WHAT YOU ARE ASKED TO DO = Which of the lines below include "chevron"? Each one should be copied out.

══ DATA TO PROCESS

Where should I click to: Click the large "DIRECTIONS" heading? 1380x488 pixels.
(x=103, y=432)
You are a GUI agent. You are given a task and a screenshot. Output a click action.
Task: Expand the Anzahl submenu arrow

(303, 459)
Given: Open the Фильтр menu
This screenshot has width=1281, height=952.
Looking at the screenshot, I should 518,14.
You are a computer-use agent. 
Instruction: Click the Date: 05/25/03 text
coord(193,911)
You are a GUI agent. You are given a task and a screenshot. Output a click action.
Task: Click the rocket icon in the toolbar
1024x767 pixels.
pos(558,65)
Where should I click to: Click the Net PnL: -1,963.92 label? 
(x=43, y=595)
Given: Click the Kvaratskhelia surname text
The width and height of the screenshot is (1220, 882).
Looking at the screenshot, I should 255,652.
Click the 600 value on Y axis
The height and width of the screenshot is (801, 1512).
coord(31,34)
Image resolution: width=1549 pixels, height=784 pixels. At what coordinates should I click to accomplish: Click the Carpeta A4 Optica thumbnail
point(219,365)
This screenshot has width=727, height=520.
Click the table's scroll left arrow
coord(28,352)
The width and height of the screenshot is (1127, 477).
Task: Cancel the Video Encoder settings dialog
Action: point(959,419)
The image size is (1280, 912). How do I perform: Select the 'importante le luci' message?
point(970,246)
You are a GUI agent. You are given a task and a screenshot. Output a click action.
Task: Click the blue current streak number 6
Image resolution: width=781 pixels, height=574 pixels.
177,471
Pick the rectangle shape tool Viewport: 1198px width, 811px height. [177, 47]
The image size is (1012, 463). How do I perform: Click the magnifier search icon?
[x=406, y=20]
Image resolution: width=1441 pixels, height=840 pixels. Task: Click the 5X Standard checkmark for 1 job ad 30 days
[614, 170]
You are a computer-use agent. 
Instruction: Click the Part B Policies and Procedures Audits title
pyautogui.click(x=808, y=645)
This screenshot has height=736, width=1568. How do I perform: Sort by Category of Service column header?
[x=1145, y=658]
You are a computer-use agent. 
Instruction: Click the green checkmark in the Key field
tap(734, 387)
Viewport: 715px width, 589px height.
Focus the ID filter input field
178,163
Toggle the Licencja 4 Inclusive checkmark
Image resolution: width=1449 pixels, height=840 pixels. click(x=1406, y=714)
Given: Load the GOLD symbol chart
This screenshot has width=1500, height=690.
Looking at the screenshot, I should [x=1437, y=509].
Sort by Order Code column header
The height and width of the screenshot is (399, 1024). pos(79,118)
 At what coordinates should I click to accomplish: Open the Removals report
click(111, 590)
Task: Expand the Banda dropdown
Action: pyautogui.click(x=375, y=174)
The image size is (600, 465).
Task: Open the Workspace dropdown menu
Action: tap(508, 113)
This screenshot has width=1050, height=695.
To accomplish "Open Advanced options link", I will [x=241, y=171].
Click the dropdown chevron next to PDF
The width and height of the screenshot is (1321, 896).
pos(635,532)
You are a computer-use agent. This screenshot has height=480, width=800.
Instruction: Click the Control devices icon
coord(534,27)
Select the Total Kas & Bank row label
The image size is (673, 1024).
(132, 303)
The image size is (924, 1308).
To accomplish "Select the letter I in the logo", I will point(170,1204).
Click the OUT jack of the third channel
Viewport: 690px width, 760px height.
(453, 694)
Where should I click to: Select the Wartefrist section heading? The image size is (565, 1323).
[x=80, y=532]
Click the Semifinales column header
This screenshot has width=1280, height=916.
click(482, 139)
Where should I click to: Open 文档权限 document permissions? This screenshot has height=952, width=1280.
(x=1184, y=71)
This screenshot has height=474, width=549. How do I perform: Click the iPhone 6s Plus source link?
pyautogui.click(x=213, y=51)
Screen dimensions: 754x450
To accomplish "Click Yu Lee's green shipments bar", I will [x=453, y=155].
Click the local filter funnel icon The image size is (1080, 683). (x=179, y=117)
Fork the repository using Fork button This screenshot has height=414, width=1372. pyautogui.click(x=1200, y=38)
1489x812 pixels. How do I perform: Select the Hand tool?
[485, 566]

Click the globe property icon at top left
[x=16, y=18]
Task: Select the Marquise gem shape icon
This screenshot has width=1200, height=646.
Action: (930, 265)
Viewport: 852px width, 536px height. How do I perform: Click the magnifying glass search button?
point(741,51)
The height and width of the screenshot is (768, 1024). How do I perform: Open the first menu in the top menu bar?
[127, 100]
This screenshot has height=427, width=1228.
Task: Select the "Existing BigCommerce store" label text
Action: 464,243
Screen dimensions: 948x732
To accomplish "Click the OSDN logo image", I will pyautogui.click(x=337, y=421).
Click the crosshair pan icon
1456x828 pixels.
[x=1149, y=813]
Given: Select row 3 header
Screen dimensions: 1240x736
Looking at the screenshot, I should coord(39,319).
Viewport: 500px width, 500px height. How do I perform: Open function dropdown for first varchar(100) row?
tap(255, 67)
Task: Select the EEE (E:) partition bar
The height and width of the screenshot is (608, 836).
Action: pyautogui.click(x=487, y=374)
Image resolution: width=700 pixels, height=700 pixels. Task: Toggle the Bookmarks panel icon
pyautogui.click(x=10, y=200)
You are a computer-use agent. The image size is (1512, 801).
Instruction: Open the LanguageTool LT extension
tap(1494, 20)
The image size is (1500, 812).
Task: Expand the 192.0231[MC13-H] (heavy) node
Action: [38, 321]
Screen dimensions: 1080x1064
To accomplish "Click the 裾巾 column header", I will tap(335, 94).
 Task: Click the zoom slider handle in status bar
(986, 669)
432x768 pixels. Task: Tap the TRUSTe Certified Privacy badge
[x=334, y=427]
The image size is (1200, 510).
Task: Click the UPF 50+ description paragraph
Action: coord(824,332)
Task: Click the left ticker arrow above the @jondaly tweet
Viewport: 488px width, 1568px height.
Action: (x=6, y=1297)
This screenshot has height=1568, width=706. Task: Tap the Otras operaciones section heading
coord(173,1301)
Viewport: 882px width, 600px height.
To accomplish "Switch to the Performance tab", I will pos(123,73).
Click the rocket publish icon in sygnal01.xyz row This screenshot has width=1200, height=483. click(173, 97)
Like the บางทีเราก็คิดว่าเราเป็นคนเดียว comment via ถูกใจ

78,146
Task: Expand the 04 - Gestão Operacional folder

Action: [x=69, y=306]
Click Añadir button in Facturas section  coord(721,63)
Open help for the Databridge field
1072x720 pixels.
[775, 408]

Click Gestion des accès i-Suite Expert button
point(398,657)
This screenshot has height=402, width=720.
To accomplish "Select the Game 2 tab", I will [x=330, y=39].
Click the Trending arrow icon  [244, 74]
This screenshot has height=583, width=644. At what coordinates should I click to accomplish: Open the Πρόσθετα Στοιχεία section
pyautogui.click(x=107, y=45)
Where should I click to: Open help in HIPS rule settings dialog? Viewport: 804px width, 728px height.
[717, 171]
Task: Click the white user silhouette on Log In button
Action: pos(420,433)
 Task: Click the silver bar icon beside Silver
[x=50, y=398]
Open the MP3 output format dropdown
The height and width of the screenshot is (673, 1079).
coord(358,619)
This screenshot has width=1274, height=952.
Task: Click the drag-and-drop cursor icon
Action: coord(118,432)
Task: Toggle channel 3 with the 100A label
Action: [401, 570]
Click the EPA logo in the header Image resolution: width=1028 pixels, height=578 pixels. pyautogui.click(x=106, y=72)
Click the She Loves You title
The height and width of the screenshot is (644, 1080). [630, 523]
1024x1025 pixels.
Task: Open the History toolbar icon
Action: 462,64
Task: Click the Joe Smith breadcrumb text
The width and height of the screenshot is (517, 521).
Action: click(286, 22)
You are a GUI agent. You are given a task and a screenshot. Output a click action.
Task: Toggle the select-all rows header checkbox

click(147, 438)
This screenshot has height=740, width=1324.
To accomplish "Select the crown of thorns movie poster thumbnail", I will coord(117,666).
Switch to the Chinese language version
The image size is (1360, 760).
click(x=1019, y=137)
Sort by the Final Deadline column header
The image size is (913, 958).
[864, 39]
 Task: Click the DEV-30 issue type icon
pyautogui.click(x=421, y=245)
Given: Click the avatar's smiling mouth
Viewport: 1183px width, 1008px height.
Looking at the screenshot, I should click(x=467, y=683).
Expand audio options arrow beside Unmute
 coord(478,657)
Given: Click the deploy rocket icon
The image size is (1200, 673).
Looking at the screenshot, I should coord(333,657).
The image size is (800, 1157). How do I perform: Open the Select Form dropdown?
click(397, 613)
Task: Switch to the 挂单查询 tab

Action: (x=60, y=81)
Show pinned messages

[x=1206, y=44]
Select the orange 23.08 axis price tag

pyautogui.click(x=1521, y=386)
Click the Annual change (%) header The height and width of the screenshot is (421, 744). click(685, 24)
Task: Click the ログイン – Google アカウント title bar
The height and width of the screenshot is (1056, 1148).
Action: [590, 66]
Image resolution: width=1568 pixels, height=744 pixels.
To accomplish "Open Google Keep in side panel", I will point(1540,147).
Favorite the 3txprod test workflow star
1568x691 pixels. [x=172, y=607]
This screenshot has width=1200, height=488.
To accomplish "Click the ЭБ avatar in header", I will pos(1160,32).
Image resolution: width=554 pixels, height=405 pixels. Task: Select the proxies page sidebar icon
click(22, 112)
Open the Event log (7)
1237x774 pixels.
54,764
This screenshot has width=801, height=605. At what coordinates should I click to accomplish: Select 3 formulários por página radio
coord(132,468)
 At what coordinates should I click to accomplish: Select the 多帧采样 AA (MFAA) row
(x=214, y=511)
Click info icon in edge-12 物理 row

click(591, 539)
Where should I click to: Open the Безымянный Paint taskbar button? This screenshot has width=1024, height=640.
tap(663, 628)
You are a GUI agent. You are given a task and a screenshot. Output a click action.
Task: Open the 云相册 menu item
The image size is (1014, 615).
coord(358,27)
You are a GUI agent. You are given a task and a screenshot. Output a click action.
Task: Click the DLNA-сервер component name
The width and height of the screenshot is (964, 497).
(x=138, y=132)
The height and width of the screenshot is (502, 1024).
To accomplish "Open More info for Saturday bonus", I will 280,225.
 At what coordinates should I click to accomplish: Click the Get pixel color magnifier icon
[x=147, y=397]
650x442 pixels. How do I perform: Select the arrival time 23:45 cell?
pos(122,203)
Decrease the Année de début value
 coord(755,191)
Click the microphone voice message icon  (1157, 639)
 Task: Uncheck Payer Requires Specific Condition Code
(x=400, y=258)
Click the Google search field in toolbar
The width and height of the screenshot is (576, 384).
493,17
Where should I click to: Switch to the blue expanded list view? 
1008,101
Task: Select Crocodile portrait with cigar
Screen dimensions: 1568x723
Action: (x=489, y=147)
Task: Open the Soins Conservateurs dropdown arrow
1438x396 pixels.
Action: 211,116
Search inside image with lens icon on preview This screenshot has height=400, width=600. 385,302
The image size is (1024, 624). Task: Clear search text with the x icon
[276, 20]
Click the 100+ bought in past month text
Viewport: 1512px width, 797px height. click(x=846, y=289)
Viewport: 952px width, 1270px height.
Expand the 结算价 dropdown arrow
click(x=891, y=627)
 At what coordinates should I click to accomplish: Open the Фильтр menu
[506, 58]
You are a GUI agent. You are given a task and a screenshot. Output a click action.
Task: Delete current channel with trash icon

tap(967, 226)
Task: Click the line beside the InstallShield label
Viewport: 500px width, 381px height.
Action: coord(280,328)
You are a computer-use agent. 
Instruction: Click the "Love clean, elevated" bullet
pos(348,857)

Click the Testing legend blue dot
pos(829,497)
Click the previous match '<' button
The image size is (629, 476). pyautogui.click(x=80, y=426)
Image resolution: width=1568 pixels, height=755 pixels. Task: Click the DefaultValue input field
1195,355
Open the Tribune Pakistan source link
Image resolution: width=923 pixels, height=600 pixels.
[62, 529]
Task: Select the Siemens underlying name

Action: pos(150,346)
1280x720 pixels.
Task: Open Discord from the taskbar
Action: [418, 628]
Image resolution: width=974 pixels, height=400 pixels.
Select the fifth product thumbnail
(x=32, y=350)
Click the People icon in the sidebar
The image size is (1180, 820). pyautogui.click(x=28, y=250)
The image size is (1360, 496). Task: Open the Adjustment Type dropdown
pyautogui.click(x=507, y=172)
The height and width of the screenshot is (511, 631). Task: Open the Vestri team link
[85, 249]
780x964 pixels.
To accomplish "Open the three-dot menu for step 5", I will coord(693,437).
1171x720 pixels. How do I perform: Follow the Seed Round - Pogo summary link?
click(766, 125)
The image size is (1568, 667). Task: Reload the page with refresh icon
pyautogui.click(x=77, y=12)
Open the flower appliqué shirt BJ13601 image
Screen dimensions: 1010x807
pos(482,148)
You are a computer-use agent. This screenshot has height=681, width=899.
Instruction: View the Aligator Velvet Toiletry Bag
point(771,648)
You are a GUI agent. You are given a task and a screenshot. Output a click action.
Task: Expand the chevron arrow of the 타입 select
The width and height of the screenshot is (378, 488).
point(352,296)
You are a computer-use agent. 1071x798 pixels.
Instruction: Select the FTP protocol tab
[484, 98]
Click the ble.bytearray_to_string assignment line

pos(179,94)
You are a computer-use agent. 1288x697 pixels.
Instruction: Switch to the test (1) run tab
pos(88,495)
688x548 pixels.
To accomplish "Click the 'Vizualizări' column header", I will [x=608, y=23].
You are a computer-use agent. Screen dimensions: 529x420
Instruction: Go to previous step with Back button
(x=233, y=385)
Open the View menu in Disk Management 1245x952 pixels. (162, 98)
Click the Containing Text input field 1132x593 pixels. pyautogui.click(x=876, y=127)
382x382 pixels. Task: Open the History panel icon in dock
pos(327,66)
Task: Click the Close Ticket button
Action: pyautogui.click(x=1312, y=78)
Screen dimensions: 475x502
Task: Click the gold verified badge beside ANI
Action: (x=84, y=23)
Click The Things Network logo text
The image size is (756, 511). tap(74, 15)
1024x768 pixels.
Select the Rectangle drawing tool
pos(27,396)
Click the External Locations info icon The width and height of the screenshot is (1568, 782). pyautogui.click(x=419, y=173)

════

EXERCISE ANSWER =
Click the dropdown chevron next to PDF
Task: Expand the chevron arrow of the 타입 select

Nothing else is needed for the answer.